Skidmore Fountain arrived in New York after spending time in Arizona and Oregon. The band’s been kicking for seven years and Break is its second album. The record has some good ideas on it, for sure, and the playing is fine. Interestingly, the instrumentation features guitar, electric cello, and drums – a lineup you don’t see or hear of every day.

A tune like “Lit On Fire” shows a little bit of a Radiohead touch, whereas “Dance Political” has Radio 4 stamped on it. “Break” also sounds like a dance number, but it augments the groove with some more aggressive indie rock. “Lightning” is more of a ballad, and it has some interesting lead guitar work.
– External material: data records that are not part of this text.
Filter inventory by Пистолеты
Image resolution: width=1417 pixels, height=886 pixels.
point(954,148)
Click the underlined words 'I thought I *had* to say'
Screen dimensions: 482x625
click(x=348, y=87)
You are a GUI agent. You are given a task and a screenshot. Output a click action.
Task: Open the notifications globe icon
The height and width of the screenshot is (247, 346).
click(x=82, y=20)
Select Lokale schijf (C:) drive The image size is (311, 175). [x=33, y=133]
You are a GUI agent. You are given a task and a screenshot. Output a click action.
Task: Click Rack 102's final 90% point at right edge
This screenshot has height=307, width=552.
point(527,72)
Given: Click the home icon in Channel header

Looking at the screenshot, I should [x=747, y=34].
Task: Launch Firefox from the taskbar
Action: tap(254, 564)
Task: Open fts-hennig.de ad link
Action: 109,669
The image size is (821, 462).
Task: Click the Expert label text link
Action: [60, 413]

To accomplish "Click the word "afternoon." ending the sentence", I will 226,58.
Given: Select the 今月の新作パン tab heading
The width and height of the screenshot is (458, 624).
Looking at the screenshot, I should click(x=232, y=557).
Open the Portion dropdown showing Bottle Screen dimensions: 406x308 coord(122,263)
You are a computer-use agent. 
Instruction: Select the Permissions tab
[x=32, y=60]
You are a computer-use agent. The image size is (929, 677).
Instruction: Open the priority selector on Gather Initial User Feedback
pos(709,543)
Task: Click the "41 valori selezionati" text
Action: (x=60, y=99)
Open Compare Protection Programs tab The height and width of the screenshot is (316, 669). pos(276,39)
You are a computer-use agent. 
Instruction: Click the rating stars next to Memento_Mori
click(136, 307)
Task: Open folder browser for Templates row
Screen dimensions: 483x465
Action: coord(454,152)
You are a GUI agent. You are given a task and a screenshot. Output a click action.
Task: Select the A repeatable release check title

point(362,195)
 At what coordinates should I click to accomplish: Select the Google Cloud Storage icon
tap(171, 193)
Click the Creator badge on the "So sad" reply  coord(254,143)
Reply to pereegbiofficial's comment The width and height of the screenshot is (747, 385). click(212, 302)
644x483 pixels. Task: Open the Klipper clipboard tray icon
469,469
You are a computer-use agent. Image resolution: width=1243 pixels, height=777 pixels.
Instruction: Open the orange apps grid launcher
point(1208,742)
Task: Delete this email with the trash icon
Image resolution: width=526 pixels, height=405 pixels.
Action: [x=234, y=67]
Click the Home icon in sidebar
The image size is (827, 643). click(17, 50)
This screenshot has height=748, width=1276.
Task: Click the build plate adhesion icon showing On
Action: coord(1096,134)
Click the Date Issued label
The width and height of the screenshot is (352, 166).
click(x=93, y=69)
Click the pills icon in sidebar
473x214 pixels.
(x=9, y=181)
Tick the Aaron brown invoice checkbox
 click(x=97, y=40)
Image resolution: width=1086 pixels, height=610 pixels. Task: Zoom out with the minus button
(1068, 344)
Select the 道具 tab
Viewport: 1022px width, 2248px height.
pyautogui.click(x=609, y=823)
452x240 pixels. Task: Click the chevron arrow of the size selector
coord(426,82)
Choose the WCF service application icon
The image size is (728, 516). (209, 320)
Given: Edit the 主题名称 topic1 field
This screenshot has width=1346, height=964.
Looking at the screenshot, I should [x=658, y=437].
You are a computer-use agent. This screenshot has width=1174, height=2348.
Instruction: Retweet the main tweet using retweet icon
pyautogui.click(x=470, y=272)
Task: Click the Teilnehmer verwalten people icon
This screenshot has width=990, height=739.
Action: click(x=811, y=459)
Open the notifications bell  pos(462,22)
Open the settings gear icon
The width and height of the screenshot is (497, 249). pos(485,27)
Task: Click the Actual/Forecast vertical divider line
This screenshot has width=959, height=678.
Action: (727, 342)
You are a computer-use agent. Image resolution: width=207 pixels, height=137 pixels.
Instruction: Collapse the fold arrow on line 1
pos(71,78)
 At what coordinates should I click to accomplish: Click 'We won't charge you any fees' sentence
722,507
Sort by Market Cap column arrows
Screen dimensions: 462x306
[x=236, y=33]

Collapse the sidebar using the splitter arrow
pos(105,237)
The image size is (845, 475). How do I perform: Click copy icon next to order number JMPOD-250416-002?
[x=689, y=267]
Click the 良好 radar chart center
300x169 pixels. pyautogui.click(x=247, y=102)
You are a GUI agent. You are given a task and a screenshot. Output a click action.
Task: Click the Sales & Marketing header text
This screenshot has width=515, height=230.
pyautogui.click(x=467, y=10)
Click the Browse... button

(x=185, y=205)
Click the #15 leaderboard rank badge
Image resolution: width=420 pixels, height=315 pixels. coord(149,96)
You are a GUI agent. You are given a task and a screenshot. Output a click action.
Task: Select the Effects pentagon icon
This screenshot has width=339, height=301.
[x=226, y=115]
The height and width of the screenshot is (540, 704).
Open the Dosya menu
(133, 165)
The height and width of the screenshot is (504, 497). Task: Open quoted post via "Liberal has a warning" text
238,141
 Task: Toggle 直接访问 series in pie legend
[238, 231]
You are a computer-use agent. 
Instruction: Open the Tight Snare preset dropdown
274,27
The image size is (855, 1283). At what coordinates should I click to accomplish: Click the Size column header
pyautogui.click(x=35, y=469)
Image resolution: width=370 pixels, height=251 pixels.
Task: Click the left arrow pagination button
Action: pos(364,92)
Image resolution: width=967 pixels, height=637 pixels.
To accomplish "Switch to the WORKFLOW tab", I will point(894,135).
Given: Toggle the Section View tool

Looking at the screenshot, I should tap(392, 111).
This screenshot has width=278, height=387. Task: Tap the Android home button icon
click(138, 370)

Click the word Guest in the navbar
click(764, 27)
Across the board, though, the vocals come across as a little too affected and histrionic. That’s not to say they’re awful, because they’re not. They’re on pitch and the melodies can be catchy. “Blur” shows some really nice style on the chorus, for instance. Another bone I’d pick would be with the drums – they’re OK but they could do more for the sound. They sound pretty thin (more reverb, maybe?) and they’re not very high in the mix. The beats move the songs along, but do so predictably where they might be more inventive.

The band knows how to play, but Break feels a little unfocused as a whole. From torch song (“Lost and Lonely”), to dance, to NYC indie-rock, to emo, the songs touch on a lot of styles without any commitment, which ultimately makes the record feel a little incoherent. I hope Skidmore Fountain follows up with something that builds more on its strengths.